What this task involves - Copy every one of the following entries word for word, changing nothing.

(Dataset entries)

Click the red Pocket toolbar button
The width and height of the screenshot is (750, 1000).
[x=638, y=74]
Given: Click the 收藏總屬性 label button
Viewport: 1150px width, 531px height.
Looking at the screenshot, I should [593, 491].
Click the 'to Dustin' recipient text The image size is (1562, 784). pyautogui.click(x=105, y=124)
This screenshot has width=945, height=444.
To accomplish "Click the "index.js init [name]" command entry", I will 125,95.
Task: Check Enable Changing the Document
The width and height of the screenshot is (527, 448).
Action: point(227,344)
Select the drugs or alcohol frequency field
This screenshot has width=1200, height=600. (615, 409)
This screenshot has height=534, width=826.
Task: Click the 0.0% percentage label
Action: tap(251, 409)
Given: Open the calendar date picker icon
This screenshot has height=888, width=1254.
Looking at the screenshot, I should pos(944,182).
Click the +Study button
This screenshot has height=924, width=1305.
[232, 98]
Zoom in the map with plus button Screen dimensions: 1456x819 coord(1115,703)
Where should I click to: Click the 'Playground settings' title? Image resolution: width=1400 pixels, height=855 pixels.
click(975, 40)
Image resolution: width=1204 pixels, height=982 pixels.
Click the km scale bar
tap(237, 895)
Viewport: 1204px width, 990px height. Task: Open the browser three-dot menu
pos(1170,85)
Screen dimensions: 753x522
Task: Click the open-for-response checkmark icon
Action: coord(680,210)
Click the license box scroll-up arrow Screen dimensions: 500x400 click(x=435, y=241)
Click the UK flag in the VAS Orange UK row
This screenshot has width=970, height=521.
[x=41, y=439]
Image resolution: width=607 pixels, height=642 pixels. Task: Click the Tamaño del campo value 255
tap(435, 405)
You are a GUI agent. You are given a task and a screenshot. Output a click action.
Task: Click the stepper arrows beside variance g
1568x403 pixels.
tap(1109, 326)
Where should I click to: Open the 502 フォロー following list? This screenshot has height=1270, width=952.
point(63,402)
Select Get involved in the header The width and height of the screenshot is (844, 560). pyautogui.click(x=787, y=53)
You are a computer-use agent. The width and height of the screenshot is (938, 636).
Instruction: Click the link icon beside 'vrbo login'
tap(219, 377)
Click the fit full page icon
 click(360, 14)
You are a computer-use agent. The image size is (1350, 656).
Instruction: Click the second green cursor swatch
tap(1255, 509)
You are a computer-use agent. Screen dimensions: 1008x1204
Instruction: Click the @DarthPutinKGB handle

Finished answer -
Click the red Pocket toolbar button
The width and height of the screenshot is (750, 1000).
[x=638, y=74]
Given: Click the 收藏總屬性 label button
Viewport: 1150px width, 531px height.
Looking at the screenshot, I should [593, 491].
Click the 'to Dustin' recipient text The image size is (1562, 784). pyautogui.click(x=105, y=124)
This screenshot has width=945, height=444.
To accomplish "Click the "index.js init [name]" command entry", I will 125,95.
Task: Check Enable Changing the Document
The width and height of the screenshot is (527, 448).
Action: point(227,344)
Select the drugs or alcohol frequency field
This screenshot has width=1200, height=600. (615, 409)
This screenshot has height=534, width=826.
Task: Click the 0.0% percentage label
Action: tap(251, 409)
Given: Open the calendar date picker icon
This screenshot has height=888, width=1254.
Looking at the screenshot, I should pos(944,182).
Click the +Study button
This screenshot has height=924, width=1305.
[232, 98]
Zoom in the map with plus button Screen dimensions: 1456x819 coord(1115,703)
Where should I click to: Click the 'Playground settings' title? Image resolution: width=1400 pixels, height=855 pixels.
click(975, 40)
Image resolution: width=1204 pixels, height=982 pixels.
Click the km scale bar
tap(237, 895)
Viewport: 1204px width, 990px height. Task: Open the browser three-dot menu
pos(1170,85)
Screen dimensions: 753x522
Task: Click the open-for-response checkmark icon
Action: coord(680,210)
Click the license box scroll-up arrow Screen dimensions: 500x400 click(x=435, y=241)
Click the UK flag in the VAS Orange UK row
This screenshot has width=970, height=521.
[x=41, y=439]
Image resolution: width=607 pixels, height=642 pixels. Task: Click the Tamaño del campo value 255
tap(435, 405)
You are a GUI agent. You are given a task and a screenshot. Output a click action.
Task: Click the stepper arrows beside variance g
1568x403 pixels.
tap(1109, 326)
Where should I click to: Open the 502 フォロー following list? This screenshot has height=1270, width=952.
point(63,402)
Select Get involved in the header The width and height of the screenshot is (844, 560). pyautogui.click(x=787, y=53)
You are a computer-use agent. The width and height of the screenshot is (938, 636).
Instruction: Click the link icon beside 'vrbo login'
tap(219, 377)
Click the fit full page icon
 click(360, 14)
You are a computer-use agent. The image size is (1350, 656).
Instruction: Click the second green cursor swatch
tap(1255, 509)
You are a computer-use agent. Screen dimensions: 1008x1204
Instruction: Click the @DarthPutinKGB handle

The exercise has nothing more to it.